= Jimmy Roberts (composer) =

American composer, pianist and entertainer

Jimmy Roberts is an American composer for the musical theater as well as a pianist and entertainer. His musical scores include: I Love You, You're Perfect, Now Change (1996) and The Thing About Men (2003), both with book and lyrics by Joe DiPietro.
He is a 1977 graduate of the Manhattan School of Music, where he studied with the noted pianist, Constance Keene.
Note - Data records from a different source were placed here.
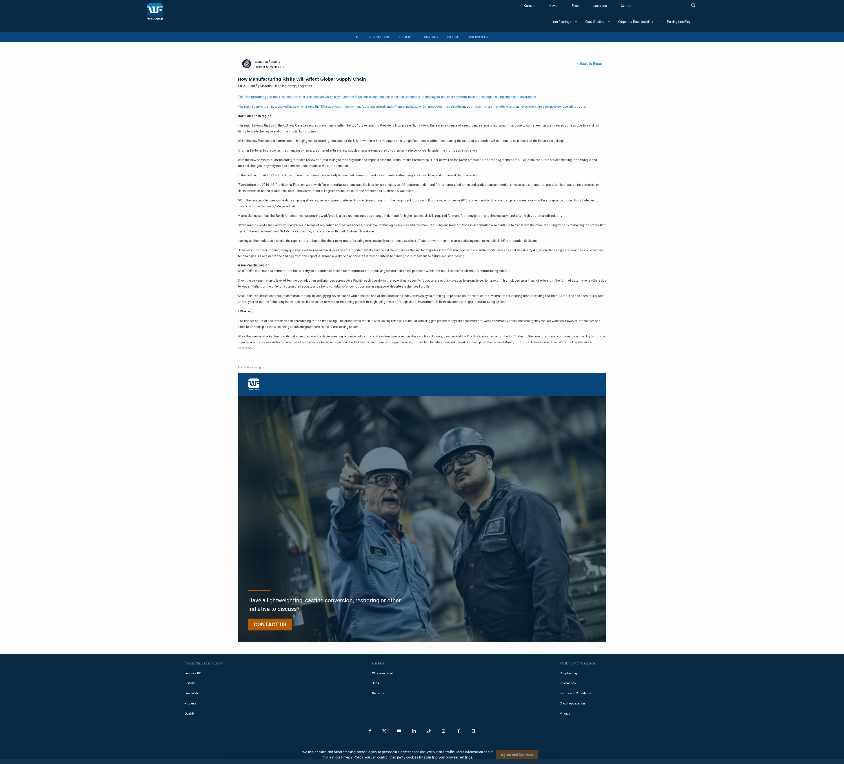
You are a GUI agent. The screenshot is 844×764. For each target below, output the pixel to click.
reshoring (254, 367)
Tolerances (568, 683)
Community (430, 37)
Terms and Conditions (575, 693)
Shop (575, 5)
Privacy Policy (352, 757)
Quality (190, 713)
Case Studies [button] (594, 22)
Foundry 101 (193, 673)
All (358, 37)
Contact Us (270, 624)
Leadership (192, 693)
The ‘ (241, 97)
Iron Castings (379, 37)
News (553, 5)
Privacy (565, 713)
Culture (453, 37)
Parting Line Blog (679, 22)
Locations (600, 5)
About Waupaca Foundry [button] (204, 663)
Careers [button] (378, 663)
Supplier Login (569, 673)
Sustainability (478, 37)
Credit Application (572, 703)
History (190, 683)
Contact (627, 5)
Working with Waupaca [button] (577, 663)
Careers (529, 5)
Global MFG (405, 37)
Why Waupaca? (382, 673)
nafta (242, 367)
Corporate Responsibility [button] (635, 22)
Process (190, 703)
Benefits (378, 693)
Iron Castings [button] (562, 22)
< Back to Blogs (589, 64)
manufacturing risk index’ (263, 97)
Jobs (375, 683)
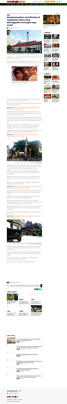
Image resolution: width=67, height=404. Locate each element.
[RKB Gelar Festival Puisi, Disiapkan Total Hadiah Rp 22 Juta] (47, 36)
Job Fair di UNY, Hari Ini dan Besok (55, 82)
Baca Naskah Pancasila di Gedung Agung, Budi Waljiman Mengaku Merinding (27, 369)
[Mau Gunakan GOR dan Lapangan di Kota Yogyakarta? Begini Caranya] (12, 308)
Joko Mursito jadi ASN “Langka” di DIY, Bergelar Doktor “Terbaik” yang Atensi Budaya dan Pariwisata (29, 347)
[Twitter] (37, 289)
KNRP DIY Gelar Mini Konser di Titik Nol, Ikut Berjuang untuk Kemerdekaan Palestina (36, 314)
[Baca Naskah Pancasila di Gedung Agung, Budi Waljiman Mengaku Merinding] (11, 370)
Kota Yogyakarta (17, 282)
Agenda (46, 79)
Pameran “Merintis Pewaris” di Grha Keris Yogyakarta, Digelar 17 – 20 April (55, 100)
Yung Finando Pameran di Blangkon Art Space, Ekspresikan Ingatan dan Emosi (47, 68)
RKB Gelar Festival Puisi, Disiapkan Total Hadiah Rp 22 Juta (47, 41)
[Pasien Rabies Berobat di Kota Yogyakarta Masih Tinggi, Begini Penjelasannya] (24, 297)
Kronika (8, 15)
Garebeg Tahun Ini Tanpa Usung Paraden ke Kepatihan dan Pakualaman (55, 91)
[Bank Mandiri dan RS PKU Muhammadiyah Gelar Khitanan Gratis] (47, 78)
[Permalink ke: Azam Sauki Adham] (8, 28)
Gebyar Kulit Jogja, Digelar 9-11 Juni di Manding (47, 91)
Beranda (8, 13)
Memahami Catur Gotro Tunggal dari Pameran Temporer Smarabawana (55, 59)
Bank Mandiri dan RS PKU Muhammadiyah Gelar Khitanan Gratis (47, 82)
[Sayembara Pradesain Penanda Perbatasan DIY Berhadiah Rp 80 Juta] (47, 96)
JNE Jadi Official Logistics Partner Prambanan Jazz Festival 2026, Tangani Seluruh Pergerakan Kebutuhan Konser (55, 41)
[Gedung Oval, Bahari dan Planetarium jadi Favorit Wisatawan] (12, 297)
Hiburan (46, 37)
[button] (54, 1)
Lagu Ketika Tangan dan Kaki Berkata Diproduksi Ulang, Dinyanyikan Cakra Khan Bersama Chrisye (55, 68)
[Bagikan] (41, 28)
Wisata (9, 299)
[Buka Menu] (59, 1)
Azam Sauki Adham (11, 27)
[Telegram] (39, 289)
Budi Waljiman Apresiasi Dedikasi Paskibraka (26, 354)
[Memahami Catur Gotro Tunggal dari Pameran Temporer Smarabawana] (55, 55)
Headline (21, 299)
== Works and recognition ==
"I Love You, You're Perfect, Now Change," nominated for Best Musical by both the Outer Critics Circle and the Drama Desk, became the second-longest running Off Broadway musical in theater history (6,000 performances), and was translated into numerous languages, including Chinese, Korean, Spanish, German, French, Catalan, Hebrew, Czech, Romanian and Hungarian. "The Thing About Men" was voted Best Musical of the 2003/2004 season, by the New York Outer Critics Circle. His children's musical, "The Velveteen Rabbit" (1986, book and lyrics by James Still), toured the United States for a decade, and he contributed individual songs to two other Off Broadway revues, "A . . . My Name is Still Alice" and "Pets!" (lyrics by June Siegel). He also composed "The Truth About Light" (2007) with British playwright/lyricist Warner Brown. That show has not yet been produced.
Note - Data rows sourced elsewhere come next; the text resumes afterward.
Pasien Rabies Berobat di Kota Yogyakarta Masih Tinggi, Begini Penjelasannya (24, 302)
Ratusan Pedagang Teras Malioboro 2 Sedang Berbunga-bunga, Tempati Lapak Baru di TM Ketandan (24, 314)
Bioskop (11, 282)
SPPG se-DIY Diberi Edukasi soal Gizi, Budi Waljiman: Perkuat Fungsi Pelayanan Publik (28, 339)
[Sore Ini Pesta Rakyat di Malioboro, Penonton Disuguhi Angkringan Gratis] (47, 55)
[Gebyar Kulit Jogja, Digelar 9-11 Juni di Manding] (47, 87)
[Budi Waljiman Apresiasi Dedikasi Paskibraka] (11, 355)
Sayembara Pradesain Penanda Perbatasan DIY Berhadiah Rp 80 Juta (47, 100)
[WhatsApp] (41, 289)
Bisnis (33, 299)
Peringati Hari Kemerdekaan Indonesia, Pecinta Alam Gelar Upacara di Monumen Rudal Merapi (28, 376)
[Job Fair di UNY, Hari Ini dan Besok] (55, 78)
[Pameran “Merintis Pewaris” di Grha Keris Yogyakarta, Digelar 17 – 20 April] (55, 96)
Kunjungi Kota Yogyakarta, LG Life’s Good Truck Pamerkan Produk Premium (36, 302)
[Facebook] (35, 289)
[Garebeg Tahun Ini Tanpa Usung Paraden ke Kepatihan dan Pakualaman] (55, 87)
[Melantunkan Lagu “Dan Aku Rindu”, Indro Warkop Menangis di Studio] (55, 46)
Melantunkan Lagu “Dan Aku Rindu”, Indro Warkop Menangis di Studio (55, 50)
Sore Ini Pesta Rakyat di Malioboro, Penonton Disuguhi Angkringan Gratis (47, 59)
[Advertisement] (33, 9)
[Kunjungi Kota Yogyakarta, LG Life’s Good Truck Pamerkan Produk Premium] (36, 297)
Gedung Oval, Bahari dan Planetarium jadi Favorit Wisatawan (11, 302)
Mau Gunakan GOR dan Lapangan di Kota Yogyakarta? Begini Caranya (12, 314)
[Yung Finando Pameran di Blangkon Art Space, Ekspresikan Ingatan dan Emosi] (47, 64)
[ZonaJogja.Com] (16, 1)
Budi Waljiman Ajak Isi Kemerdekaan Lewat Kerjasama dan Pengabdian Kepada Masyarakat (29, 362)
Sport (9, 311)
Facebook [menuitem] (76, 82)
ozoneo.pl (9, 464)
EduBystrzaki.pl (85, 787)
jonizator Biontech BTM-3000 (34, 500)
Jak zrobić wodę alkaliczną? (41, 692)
Among his compositions are two commissioned works: "The Heart of the Matter" (2008), with words by poet Dana Gioia, performed at the Guggenheim Museum, New York; and "I Sing, I Pray" (2007), written for Cantor Roslyn Barak, Congregation Emanu-El, San Francisco. Mr. Roberts also created and performed special piano arrangements for the Grand Piano Marathon at Merkin Concert Hall (2008), and gave a lecture/demonstration at the Newark School of the Arts for the Leonard Bernstein 90th birthday celebration.

As a pianist and performer, Jimmy Roberts devises programs that blend classical and popular music (including Gershwin and Broadway), comedy and song. He has appeared at Merkin Concert Hall, the Time Warner Center, the 92nd Street Y, Steinway Hall and the "Music at Meyer" series in San Francisco. He was guest artist at the Newark School of the Arts in New Jersey, the Cab Calloway School of the Arts, in Wilmington, Delaware, and St. Francis College (Brooklyn). In the summer of 2010, he was guest artist at the inaugural season of the Buck Hill/Skytop Music Festival in Pennsylvania.

The original cast recordings for his shows were recorded on the following record labels: "I Love You, You’re Perfect, Now Change" (Varese-Sarabande Records); "The Thing About Men" (DRG Records). Both shows are administered by The Rodgers and Hammerstein Organization.

His newest musical, “Welcome to the Big Dipper,” written with librettists Catherine Filloux and John Daggett is slated for production in New York during the 2024/2025 season.

== Personal life ==
Jimmy Roberts was born in 1952 in New York City but was raised in the town of Great Neck, NY. He graduated from John. L. Miller Great Neck North High School in the Class of 1970. Jimmy's grandfather was a cantor and rabbi and his grandmother played organ and piano.